Dean chose the easiest of the three, compromise, rejecting gay activists who argued (then and now) that anything other than marriage is inherently unequal. In Massachusetts today, where that same debate is repeating itself, activists are labeling the Dean position, now favored by the Republican Gov. Mitt Romney, as anti-gay.

Many of the gay activists who have so ardently supported Dean's candidacy have not even given the race a second look since the late entry of WESLEY CLARK, the former NATO commander whose positions on gay issues are indistinguishable from those of the former Vermont governor.

Clark's advantages over Dean are numerable: His military record and upbeat campaign make him much more electable, especially in regions where Dean's angry rhetoric falls flat, as it did in Iowa. As a former military leader, Clark speaks with greater authority on "Don't Ask, Don't Tell " than Dean, who skipped Vietnam over a supposed bad back to go skiing for six months.

Like Dean, Clark talks with what appears to be complete comfort about gay issues and has been accessible to the gay press, including not just this newspaper but the Advocate, and Sirius Satellite Radio's OutQ network. In each of those interviews, he has not just taken positions but promised "leadership. "

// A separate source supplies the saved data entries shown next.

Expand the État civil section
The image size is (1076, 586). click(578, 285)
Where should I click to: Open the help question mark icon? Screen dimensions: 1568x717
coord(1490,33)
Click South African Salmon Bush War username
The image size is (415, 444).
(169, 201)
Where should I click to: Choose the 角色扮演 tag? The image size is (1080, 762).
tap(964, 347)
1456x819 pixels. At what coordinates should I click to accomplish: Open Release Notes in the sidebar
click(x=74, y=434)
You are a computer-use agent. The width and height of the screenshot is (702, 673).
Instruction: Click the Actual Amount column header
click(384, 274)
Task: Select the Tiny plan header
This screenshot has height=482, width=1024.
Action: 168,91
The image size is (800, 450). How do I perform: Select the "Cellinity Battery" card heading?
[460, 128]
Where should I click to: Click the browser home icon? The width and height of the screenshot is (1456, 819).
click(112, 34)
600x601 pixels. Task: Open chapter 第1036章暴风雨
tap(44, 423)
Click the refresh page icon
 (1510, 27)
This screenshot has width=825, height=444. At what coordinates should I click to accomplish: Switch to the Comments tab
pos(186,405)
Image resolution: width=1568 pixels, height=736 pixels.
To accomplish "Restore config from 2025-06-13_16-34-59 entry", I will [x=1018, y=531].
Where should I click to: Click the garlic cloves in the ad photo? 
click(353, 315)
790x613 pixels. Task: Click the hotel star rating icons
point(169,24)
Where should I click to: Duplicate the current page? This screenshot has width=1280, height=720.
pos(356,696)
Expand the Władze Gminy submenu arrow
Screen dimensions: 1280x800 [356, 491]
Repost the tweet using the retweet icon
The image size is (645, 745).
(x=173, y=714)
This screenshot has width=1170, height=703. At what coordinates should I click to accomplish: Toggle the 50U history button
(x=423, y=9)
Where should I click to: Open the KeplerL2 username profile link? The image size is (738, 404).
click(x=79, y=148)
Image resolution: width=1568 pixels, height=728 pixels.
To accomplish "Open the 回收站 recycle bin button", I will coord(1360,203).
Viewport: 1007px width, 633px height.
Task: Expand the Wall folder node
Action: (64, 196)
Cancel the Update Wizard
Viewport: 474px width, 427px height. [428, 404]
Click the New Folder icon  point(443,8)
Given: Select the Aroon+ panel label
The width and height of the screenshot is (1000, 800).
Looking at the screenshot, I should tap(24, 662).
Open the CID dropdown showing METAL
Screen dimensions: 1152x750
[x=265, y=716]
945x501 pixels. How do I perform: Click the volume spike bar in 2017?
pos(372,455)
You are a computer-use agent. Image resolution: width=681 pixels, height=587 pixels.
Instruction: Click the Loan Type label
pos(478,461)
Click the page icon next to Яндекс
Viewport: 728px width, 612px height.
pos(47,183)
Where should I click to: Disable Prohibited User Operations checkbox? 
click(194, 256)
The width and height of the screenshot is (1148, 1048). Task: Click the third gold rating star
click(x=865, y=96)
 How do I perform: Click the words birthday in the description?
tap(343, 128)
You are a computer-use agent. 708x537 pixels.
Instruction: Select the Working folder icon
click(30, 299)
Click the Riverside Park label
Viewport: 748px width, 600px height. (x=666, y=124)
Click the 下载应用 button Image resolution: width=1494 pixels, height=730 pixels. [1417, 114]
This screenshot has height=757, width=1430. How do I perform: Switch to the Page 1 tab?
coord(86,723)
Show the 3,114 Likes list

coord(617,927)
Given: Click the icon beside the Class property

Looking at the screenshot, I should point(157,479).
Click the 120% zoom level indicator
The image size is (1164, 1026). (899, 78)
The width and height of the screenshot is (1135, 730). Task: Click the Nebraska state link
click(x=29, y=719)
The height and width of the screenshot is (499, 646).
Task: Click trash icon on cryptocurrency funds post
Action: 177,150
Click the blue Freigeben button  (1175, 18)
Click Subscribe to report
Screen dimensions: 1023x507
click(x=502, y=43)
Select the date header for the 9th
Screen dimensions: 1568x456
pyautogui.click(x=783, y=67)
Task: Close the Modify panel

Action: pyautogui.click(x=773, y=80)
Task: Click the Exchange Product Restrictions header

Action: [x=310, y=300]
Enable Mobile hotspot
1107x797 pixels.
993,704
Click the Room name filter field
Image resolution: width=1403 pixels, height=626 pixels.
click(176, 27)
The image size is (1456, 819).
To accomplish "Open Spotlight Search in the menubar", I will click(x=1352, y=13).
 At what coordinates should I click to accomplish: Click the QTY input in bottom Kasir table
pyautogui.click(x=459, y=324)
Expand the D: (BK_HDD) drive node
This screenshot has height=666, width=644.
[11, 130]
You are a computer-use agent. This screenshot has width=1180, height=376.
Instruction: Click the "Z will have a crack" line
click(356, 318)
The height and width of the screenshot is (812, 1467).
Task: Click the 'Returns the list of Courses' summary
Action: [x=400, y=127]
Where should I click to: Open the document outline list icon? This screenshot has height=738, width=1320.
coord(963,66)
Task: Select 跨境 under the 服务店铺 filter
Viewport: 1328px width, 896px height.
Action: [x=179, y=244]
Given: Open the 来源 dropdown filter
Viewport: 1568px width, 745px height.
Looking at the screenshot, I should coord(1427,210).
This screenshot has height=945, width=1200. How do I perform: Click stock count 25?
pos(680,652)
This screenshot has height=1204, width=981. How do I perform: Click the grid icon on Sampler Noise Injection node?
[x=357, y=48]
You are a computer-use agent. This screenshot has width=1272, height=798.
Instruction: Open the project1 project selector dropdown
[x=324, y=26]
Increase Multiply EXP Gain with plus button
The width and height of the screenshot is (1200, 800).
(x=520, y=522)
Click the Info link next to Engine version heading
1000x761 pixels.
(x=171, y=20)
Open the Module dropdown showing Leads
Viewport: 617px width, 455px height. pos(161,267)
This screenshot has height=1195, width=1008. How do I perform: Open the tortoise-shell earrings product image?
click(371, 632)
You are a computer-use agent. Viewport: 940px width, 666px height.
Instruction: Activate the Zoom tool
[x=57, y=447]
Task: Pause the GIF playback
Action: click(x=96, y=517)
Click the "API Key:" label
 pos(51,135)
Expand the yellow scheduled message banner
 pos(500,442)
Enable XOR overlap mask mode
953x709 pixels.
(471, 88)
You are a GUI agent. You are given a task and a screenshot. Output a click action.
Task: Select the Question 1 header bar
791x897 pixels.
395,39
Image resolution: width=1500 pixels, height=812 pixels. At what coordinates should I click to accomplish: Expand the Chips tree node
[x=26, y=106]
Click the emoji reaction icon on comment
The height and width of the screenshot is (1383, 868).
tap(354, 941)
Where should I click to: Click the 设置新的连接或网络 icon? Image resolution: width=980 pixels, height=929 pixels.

Dean's angry and divisive rhetoric is red meat to hardcore Democrats, but a President Dean is likely to polarize politics much like Clinton and Bush before him, and our agenda is likely to go nowhere in that political climate. As a centrist, Clark has managed to sharply criticize the Bush administration while not dividing up the country into "us vs. them. "

When Dean and the Vermont legislators who supported civil unions faced reelection, conservatives launched a movement called "Take Back Vermont " aimed at ousting them all from office. Dean has curiously adopted a modified version of the same divisive mantra, "Take Back America, " for his presidential campaign.

After four years of a president who has been a divider, not a uniter, despite his claims to the contrary, the Democrats need a nominee, and this country needs a president, who knows how to bring us together, while still doing right by gay and lesbian Americans. Wes Clark is that candidate.